(Beginning of Supplied entries)

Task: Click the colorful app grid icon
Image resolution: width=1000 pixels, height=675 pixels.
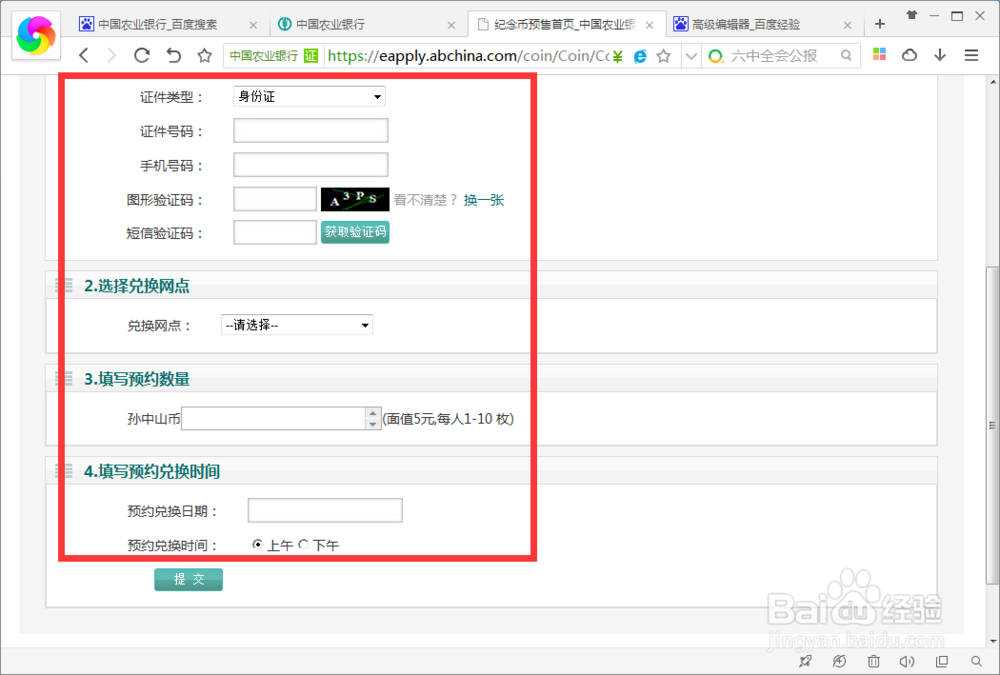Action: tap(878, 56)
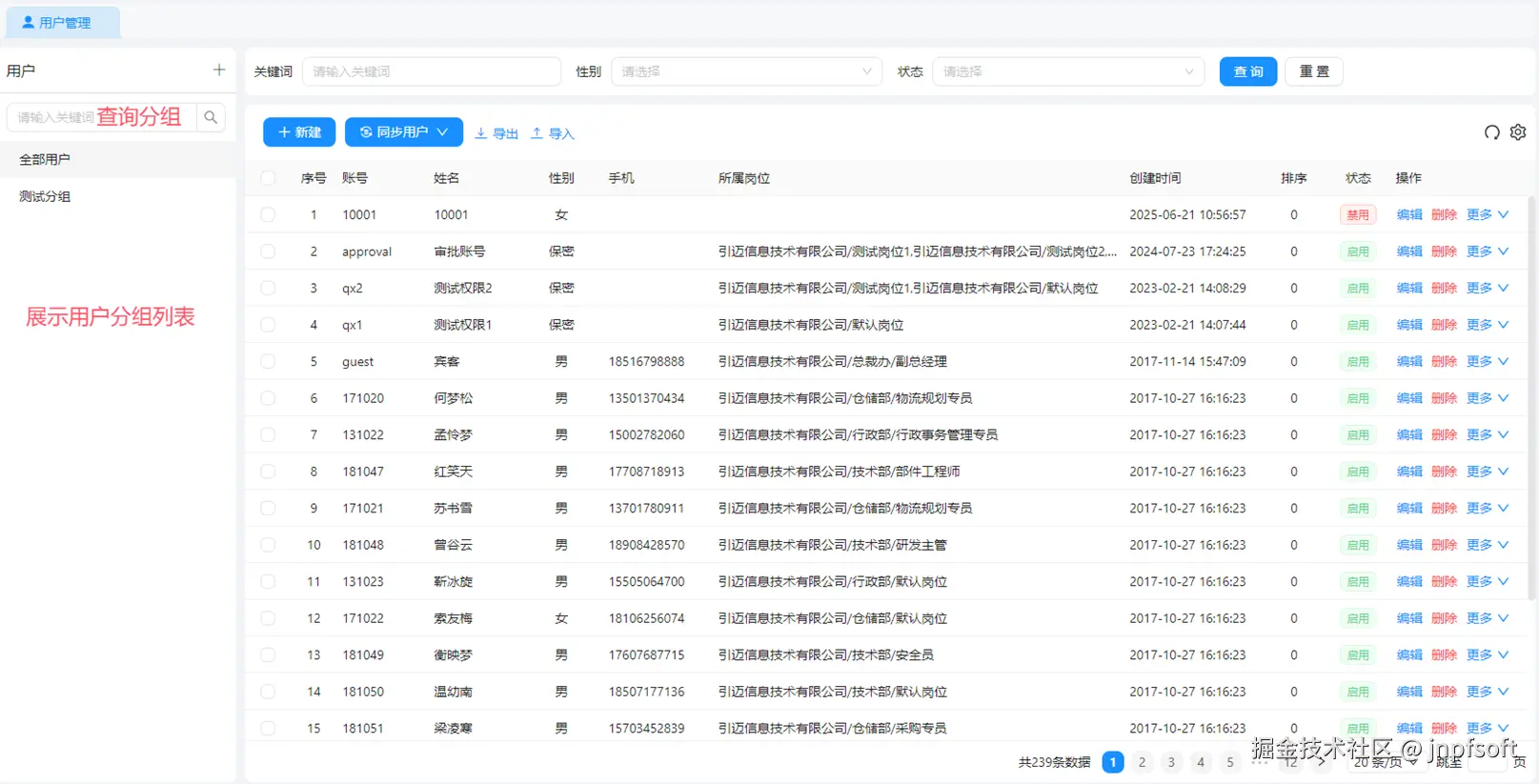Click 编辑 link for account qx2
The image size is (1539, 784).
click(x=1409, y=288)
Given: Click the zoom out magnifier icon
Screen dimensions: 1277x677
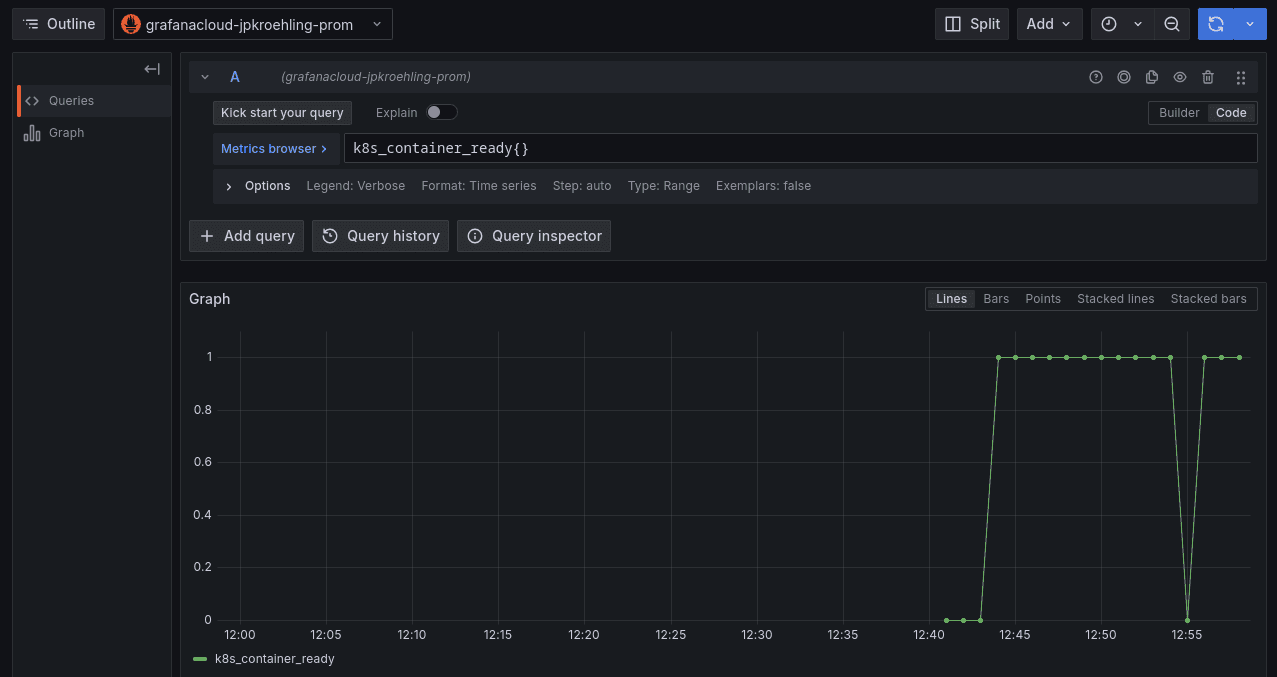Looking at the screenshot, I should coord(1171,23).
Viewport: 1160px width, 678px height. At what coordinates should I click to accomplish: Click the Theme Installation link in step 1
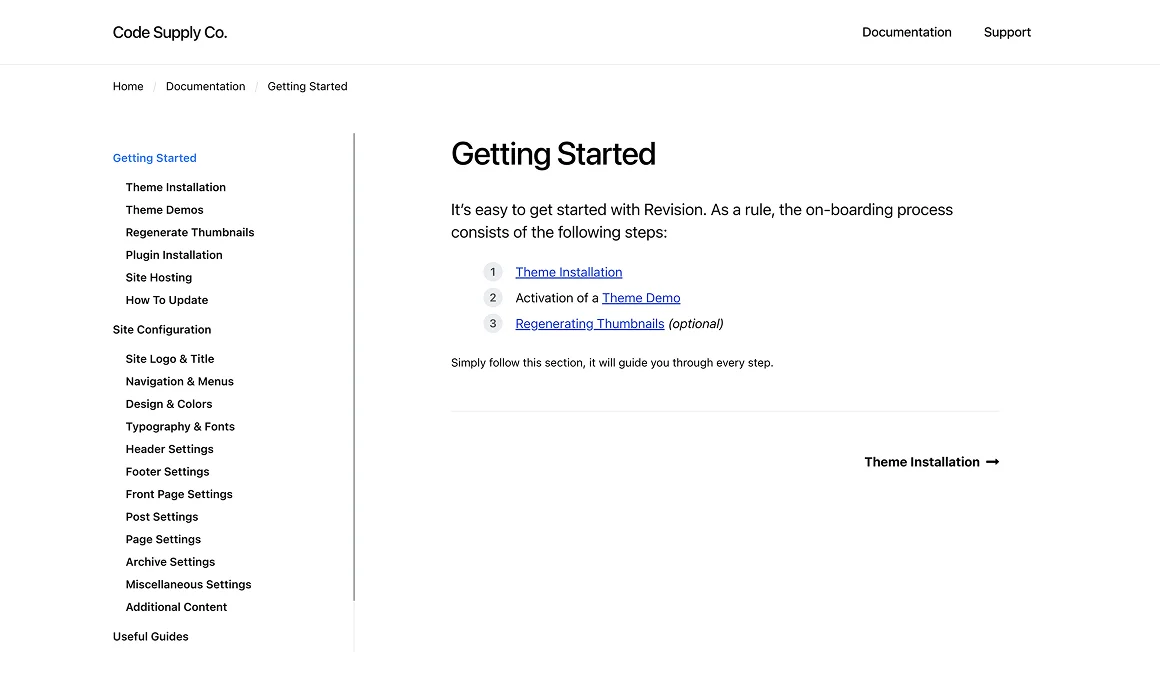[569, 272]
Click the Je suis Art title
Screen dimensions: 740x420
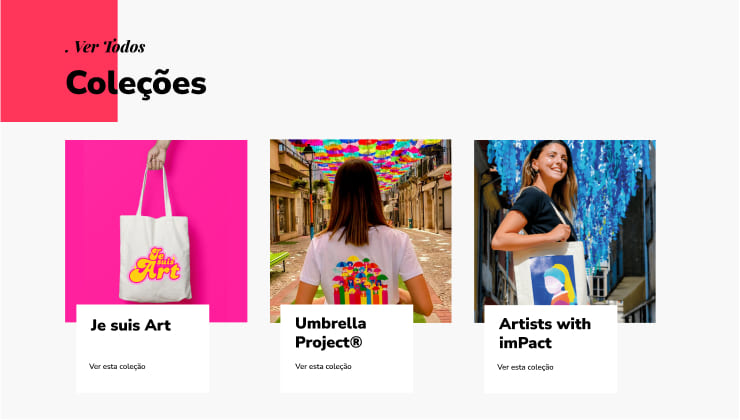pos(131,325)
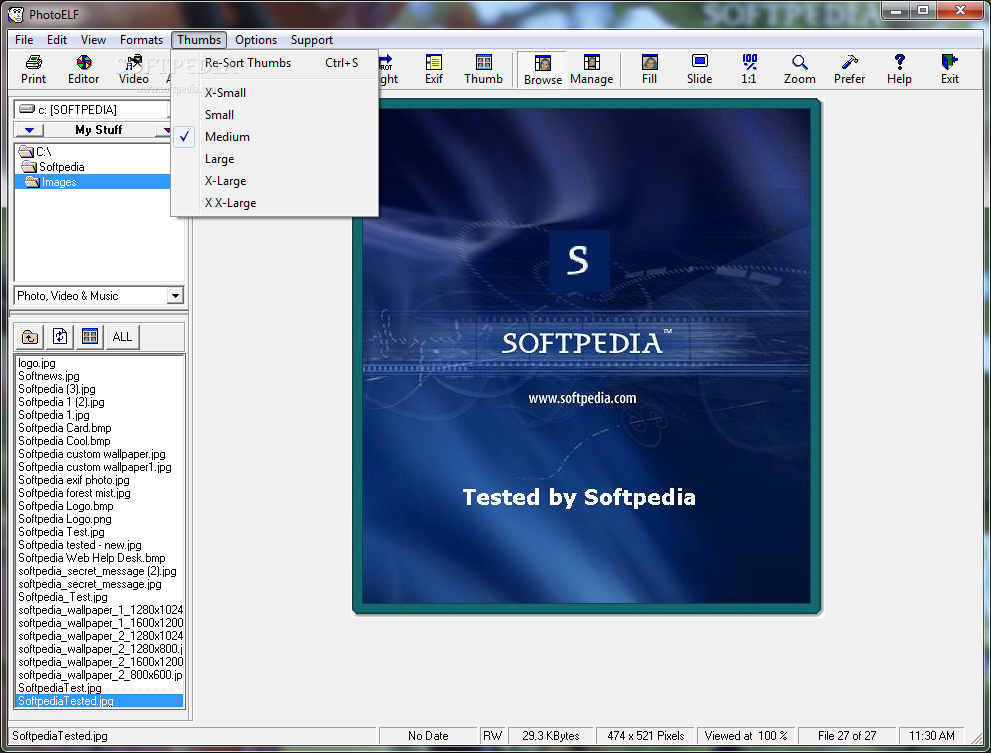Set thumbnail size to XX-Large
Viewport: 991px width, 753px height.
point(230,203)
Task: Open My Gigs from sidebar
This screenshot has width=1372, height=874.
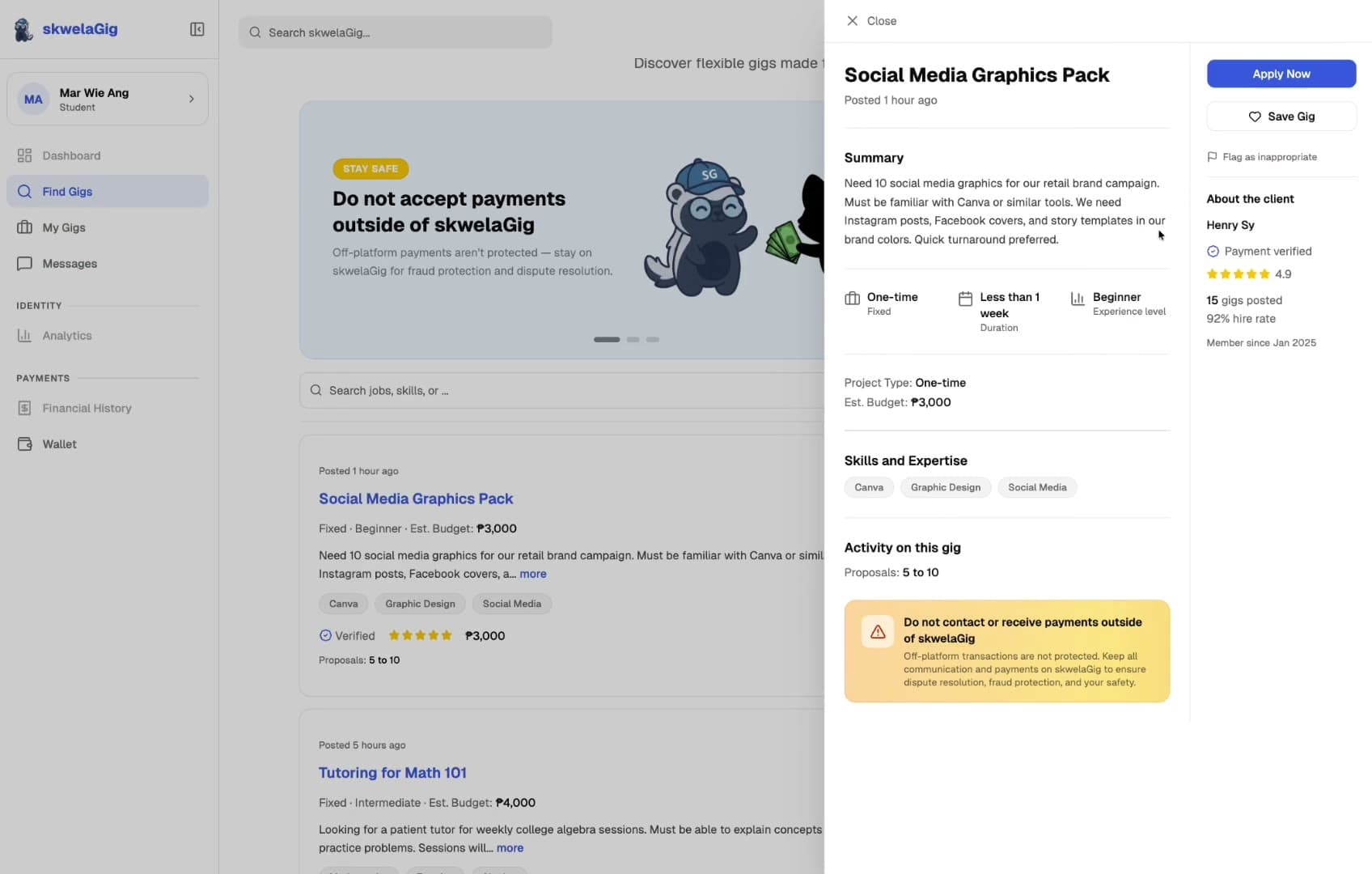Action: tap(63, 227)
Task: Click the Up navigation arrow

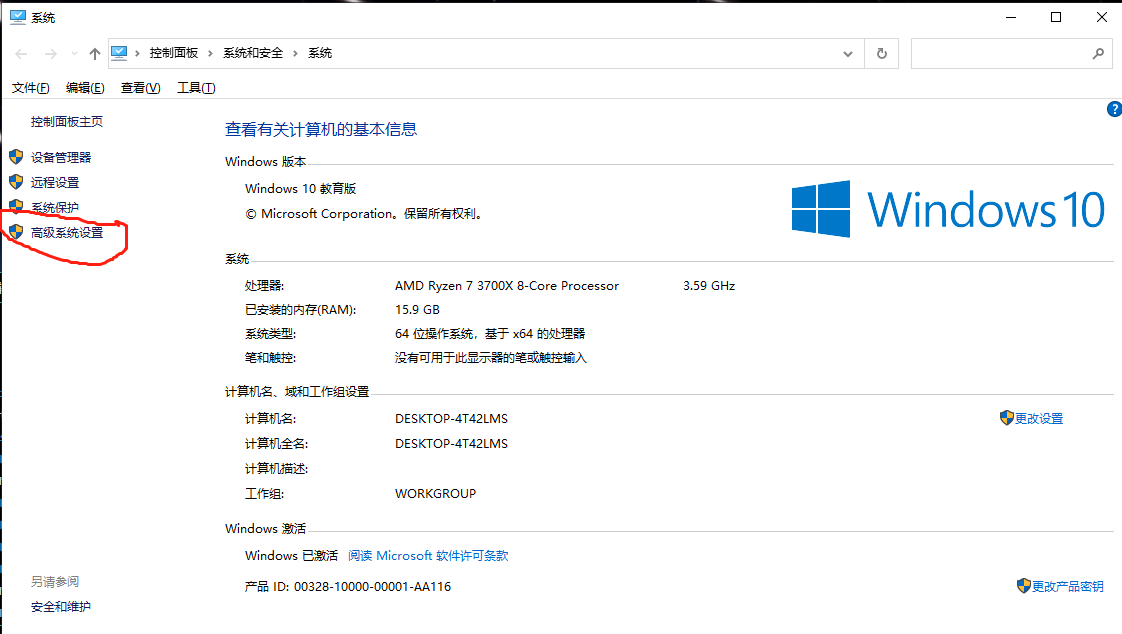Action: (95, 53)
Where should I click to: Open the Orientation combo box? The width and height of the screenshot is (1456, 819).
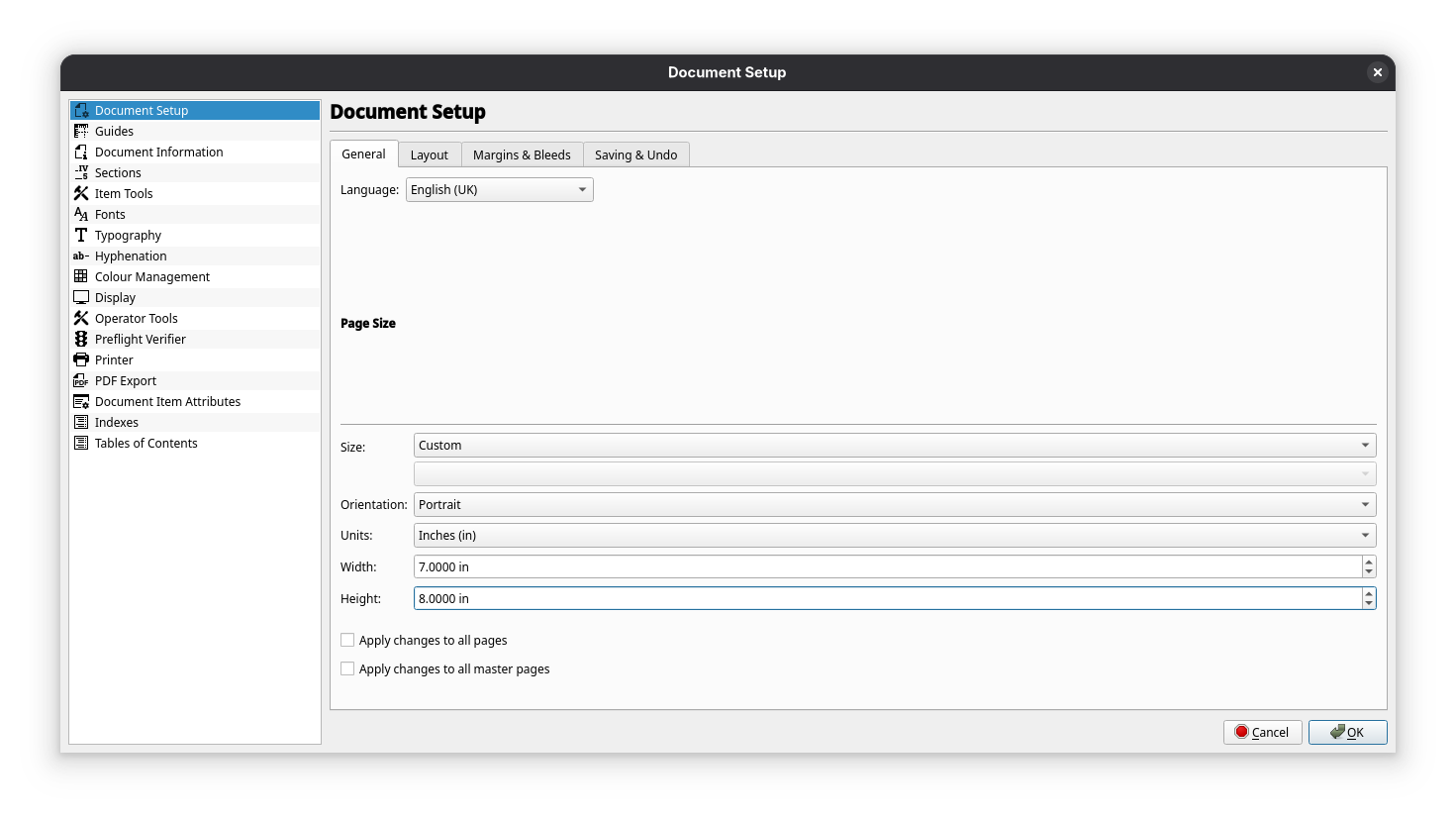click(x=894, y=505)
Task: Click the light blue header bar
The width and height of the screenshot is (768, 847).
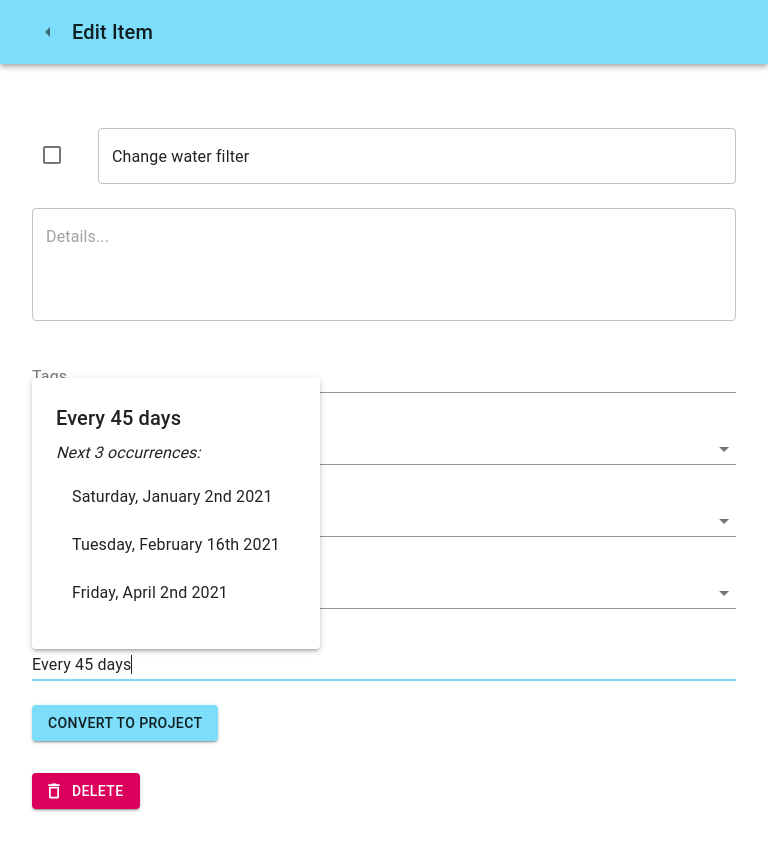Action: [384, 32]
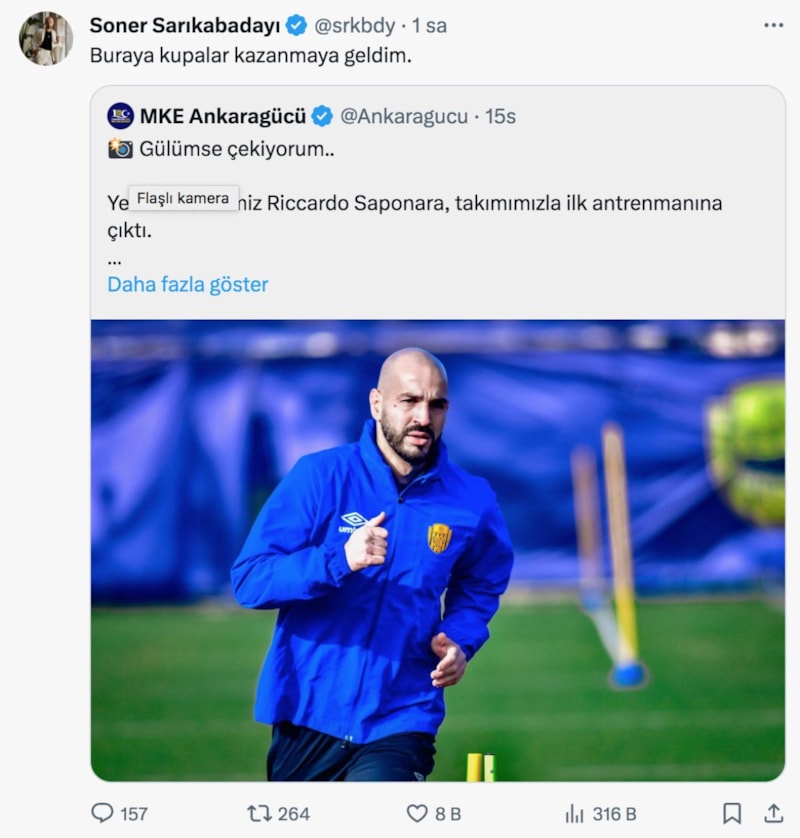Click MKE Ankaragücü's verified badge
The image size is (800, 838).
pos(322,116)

(End of Supplied entries)

What the exercise asks = What is needed is every record above printed exactly, with no pictures.

Task output =
Task: Click the colorful app grid icon
Image resolution: width=1000 pixels, height=675 pixels.
Action: tap(878, 56)
Click 编辑 link for account qx2
The image size is (1539, 784).
click(x=1409, y=288)
Given: Click the zoom out magnifier icon
Screen dimensions: 1277x677
Looking at the screenshot, I should coord(1171,23).
Viewport: 1160px width, 678px height. At what coordinates should I click to accomplish: Click the Theme Installation link in step 1
[569, 272]
Click the Je suis Art title
Screen dimensions: 740x420
pos(131,325)
Set thumbnail size to XX-Large
Viewport: 991px width, 753px height.
point(230,203)
Task: Open My Gigs from sidebar
This screenshot has width=1372, height=874.
Action: tap(63, 227)
Task: Click the Up navigation arrow

Action: (95, 53)
Where should I click to: Open the Orientation combo box? The width and height of the screenshot is (1456, 819).
click(x=894, y=505)
Task: Click the light blue header bar
The width and height of the screenshot is (768, 847).
Action: [384, 32]
Click MKE Ankaragücü's verified badge
The image size is (800, 838).
pos(322,116)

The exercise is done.